PROVIDED ENTRIES:

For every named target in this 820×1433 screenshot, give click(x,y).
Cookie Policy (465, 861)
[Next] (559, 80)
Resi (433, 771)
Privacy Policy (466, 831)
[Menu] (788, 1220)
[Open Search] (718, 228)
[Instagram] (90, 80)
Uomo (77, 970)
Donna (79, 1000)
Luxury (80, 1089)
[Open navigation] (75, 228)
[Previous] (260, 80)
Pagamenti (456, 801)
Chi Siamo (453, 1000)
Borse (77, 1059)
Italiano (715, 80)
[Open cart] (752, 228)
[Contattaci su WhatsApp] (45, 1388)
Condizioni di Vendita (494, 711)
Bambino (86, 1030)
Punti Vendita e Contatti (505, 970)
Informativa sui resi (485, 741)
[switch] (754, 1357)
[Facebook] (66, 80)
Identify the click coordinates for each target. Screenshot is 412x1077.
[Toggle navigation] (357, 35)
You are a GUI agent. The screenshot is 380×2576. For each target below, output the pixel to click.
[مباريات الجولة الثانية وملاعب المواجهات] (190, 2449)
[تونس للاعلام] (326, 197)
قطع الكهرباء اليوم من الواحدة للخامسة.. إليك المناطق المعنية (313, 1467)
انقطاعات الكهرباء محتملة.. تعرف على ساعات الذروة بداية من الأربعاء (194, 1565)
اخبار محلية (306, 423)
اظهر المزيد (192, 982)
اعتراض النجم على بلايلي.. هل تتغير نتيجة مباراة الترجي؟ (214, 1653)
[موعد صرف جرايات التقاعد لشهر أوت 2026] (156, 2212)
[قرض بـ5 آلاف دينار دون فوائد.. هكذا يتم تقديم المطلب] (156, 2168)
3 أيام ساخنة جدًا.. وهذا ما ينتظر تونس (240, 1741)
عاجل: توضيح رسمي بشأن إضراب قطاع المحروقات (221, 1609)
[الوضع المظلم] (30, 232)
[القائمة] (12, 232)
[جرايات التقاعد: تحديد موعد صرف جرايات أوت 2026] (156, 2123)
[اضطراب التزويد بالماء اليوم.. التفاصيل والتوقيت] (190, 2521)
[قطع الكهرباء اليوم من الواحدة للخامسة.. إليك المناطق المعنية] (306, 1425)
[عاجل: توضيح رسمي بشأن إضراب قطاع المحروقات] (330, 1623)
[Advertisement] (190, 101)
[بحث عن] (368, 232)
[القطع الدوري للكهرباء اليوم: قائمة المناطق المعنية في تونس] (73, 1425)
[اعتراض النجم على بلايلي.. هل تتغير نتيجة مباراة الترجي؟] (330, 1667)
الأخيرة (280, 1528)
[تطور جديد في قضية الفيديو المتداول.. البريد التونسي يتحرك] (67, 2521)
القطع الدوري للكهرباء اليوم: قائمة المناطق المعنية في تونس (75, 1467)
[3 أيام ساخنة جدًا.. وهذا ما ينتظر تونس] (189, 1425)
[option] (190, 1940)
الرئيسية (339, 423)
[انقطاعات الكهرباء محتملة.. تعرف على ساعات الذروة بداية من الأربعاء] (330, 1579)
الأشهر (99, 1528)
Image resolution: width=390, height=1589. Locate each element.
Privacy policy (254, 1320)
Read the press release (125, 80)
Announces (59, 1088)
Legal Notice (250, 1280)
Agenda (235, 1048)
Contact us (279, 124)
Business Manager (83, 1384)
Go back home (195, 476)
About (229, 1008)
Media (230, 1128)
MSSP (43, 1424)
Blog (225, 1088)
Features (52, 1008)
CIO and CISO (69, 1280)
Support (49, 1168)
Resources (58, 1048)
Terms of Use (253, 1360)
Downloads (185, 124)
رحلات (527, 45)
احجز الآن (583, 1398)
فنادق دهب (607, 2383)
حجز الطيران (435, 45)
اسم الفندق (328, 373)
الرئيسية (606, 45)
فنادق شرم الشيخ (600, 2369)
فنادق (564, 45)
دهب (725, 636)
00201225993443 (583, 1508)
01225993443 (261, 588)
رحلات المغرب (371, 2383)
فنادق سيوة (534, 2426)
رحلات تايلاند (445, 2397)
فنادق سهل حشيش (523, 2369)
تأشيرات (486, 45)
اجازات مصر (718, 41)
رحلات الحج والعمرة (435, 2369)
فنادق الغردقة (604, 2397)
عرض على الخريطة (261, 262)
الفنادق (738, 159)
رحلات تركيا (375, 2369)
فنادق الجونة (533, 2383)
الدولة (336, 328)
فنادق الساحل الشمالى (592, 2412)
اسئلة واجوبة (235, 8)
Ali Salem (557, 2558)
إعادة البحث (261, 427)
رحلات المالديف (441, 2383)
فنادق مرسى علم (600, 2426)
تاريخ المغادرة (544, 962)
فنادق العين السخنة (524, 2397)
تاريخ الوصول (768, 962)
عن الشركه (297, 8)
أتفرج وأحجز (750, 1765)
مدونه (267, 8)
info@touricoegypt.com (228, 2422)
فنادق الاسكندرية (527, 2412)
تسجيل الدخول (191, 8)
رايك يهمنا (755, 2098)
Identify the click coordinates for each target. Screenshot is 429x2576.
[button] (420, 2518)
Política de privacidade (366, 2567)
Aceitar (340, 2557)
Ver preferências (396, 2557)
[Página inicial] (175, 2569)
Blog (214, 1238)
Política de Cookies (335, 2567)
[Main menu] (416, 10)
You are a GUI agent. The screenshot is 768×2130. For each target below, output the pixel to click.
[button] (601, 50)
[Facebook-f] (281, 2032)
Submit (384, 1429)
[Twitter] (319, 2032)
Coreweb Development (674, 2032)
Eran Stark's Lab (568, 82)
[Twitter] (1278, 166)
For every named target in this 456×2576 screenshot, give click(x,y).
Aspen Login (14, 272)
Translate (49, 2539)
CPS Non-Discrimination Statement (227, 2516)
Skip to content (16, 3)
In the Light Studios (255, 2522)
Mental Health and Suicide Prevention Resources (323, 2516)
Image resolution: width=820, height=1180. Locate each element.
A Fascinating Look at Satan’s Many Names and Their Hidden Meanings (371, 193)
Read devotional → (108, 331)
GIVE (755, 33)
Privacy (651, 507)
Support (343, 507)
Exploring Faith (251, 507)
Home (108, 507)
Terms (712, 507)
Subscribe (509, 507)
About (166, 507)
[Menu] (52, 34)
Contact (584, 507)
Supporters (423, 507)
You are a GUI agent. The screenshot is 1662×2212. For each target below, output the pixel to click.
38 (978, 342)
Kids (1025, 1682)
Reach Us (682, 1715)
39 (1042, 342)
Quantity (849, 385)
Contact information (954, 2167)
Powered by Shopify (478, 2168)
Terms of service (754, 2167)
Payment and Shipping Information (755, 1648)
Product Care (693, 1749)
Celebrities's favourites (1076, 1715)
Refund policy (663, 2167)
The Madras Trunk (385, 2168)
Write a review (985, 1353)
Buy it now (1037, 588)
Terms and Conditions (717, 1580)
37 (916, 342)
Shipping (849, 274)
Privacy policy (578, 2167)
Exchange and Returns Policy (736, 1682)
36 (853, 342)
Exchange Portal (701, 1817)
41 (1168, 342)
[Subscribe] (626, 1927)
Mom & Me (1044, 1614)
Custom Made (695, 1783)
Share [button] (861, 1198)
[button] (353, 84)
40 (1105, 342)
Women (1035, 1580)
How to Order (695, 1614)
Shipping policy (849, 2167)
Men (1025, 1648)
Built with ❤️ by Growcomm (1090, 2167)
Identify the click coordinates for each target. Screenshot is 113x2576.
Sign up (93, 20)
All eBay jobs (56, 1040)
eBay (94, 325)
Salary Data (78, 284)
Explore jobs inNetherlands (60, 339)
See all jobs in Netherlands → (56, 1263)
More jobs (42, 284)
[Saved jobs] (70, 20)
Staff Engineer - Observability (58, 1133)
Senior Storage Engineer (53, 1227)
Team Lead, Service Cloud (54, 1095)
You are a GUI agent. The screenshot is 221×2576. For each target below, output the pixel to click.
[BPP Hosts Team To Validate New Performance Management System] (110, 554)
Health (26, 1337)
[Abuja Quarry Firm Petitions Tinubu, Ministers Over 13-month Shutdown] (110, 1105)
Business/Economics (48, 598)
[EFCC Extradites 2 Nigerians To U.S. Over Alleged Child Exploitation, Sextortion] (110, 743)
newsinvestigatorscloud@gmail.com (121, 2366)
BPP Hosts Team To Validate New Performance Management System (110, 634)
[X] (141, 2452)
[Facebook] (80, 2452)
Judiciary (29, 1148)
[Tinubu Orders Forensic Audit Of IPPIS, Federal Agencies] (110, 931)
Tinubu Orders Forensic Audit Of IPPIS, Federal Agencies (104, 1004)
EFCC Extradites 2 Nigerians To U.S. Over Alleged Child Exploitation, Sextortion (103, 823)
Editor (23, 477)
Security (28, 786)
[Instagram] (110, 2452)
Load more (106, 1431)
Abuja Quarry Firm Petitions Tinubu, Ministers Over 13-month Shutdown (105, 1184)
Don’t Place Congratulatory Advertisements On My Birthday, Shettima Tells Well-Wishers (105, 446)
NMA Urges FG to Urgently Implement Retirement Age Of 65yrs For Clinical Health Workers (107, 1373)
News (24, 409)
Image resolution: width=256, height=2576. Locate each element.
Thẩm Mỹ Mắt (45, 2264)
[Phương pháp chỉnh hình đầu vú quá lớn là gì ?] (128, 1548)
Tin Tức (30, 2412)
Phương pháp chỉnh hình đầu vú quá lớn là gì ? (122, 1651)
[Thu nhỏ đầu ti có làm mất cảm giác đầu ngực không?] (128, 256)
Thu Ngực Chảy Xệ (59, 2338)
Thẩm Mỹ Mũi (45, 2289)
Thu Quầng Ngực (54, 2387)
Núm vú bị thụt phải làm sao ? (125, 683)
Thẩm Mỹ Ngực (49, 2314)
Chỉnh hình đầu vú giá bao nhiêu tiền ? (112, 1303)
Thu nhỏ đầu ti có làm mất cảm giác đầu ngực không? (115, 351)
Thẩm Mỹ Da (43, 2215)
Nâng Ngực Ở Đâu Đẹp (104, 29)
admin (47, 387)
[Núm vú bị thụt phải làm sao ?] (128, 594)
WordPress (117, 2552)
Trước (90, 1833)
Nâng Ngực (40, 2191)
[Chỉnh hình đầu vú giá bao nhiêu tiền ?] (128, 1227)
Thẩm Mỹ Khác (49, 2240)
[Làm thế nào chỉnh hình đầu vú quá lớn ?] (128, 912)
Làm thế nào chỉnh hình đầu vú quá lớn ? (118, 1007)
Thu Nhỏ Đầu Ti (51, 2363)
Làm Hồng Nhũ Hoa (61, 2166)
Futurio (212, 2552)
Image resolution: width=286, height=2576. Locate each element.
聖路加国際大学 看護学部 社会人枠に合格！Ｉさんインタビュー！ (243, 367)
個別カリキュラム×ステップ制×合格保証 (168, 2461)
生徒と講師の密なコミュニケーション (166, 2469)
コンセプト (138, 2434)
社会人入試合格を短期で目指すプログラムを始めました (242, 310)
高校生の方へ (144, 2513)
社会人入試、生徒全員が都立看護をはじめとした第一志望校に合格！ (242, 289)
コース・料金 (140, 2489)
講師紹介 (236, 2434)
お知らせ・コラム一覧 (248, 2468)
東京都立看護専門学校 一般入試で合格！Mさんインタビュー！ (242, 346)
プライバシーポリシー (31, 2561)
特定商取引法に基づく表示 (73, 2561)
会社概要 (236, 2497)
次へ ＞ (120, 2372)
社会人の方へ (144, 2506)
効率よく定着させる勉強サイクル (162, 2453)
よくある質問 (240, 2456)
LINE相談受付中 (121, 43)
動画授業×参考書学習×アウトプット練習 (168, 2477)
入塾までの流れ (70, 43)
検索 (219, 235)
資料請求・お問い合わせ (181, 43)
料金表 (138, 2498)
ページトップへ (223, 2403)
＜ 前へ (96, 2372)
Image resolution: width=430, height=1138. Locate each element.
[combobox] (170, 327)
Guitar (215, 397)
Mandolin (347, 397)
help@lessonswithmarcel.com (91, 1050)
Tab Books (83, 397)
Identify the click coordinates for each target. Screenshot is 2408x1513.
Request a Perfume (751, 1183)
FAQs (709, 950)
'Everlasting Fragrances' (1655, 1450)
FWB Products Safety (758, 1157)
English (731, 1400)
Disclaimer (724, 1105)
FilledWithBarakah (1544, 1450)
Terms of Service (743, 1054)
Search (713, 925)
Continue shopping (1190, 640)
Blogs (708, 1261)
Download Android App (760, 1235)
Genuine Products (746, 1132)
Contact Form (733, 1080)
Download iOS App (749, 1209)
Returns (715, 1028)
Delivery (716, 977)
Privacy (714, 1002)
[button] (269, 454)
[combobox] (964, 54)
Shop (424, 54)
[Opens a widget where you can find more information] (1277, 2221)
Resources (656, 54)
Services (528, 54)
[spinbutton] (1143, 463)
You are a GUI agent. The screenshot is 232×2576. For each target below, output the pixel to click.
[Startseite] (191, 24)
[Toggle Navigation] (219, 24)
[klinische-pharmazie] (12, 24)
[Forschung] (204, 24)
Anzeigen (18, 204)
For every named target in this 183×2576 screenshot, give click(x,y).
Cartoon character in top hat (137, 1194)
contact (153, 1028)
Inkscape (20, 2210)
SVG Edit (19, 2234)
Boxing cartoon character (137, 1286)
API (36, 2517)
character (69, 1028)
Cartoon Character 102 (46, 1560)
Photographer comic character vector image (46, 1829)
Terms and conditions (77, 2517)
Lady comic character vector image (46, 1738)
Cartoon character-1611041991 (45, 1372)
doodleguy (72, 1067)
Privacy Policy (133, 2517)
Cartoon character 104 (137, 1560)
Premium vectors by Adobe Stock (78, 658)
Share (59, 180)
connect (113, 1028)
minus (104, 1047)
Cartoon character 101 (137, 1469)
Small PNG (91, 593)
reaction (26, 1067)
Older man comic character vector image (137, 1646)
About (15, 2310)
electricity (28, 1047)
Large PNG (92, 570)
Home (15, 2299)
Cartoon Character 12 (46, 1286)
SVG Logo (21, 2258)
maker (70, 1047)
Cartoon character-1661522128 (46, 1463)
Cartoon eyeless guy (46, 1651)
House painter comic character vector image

PROBLEM TO WORK ON: Determine how many lines in the records above hold the word "System", and answer with that number only.

ANSWER SPACE: 2